I knew that not having a home would catch up to me soon enough. It actually took longer than I expected, so that's good, right? But Spring arrived and here we are. Still waiting on God. Sometimes I wonder if He is paying attention. I know He is, of course. I trust Him and I believe what He is planning is better than anything I ever could. This is where I quote 2 Peter 3:9 and remind you and me that God is not slow in keeping his promises. Some might call that a Sunday School answer. I have become sick of that phrase. I LOVED Sunday School. I learned a lot there and yes, I learned the answers to my questions in bible verse form. What's wrong with that? Jesus answered questions with bible verses too. I'm ok with Sunday School answers. (Sorry. **steps off soap box**)
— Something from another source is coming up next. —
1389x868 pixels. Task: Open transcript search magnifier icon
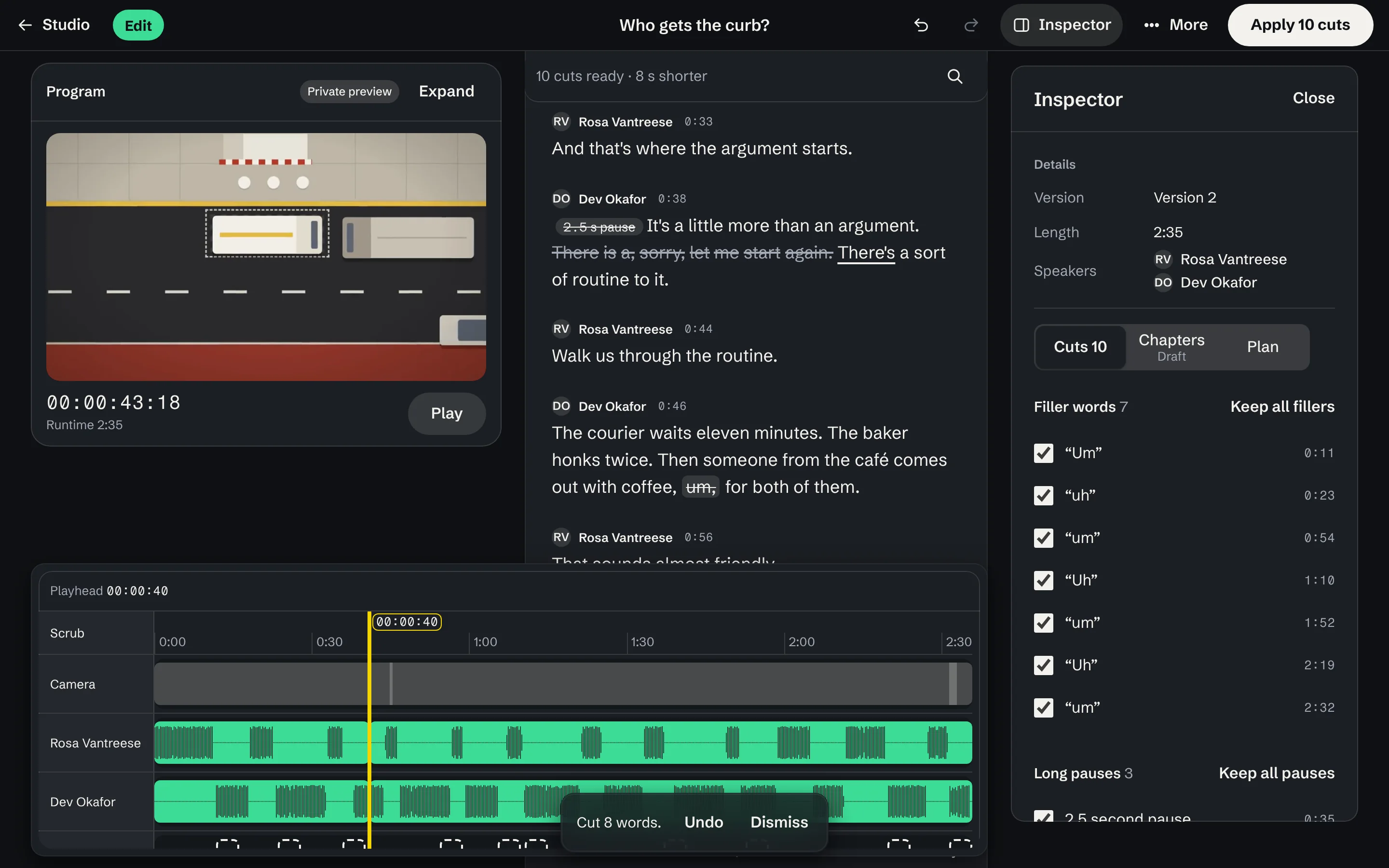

I pray and ask God to help me enjoy this time. Time with my parents that my children and I haven't had in years. I am so thankful for that. I am thankful for parents who were not just willing, but EXCITED to have us. But it keeps coming back. This is not my home. Which reminds me of another bible verse. :) It also reminds me of my favorite quote... "If I find in myself a desire which no experience in this world can satisfy , the most probable explanation is that I was made for another world." C.S. Lewis
When I read that quote for the first time, i cried. It struck something deep in my soul. That is exactly how I feel. I feel as if NOTHING can satisfy my desire for home. Which leads me to another question. WHY did God make me this way! I actually typed this with a big silly smile on my face, because it sounds so dramatic. I don't mean it that way, but I can't think of a better way to say it. Why do I have such a strong desire to nest? I think it has a lot to do with my spiritual gift. Hospitality. It's hard to be hospitable in someone else's home. Actually it's pretty much impossible. And that's ok, for now.
God gave me a desire, a yearning, for home. And I know that if He gave it to me, I don't have to feel guilty about it. But I can't allow it to overwhelm me. So for now, I dream.
I dream of a home with robin's egg blue walls and a vase full of tulips. I dream of a big table full of friends, food, and laughter. And I dream of a home in heaven that I don't have to redecorate because God prepared it for me and He knows just what I like. :)
Linking up to This Blessed Nest's Spring Fling
3 comments:
such pretty pictures. Perhaps there are people out there who can help with your desire to nest- maybey you could help other people pull their nests together and while you wait for your own it might help work it out of your system AND give you inspiration for your own....(you know me, the glass is half full-and you can turn anything into a little extra cash!) Also-in regards to Sunday School Answers-I think (speaking personally) I use that term not to dismiss biblical truths spoken as advise, but for "bibleish-or churchy-ish" terminology quickly given in an effort to avoid admitting we don't always have the answer and often times by people who do not apply real biblical principals to their own way of life. Perhaps there is a better word for what I mean and I will now try to think of it...
oh how i so relate to this post... I remember living with my in laws when I was pregnant with Jude and waiting for our place to be ready to live in. I was dying to nest and set up a nursery for my sweet baby, but couldn't do anything. Sure enough, the baby came before the house did and I was miserable. Hang in there, sweet friend. I know it's very tough and I'll be praying for you!
Love you,
Angel
God bless you for the time you had to live with your parents. we've been there..Once with my parents, Once with his...oh my...How I longed for my own home!!
God knows, and now i look back and wonder if it really all happened, it was so long ago.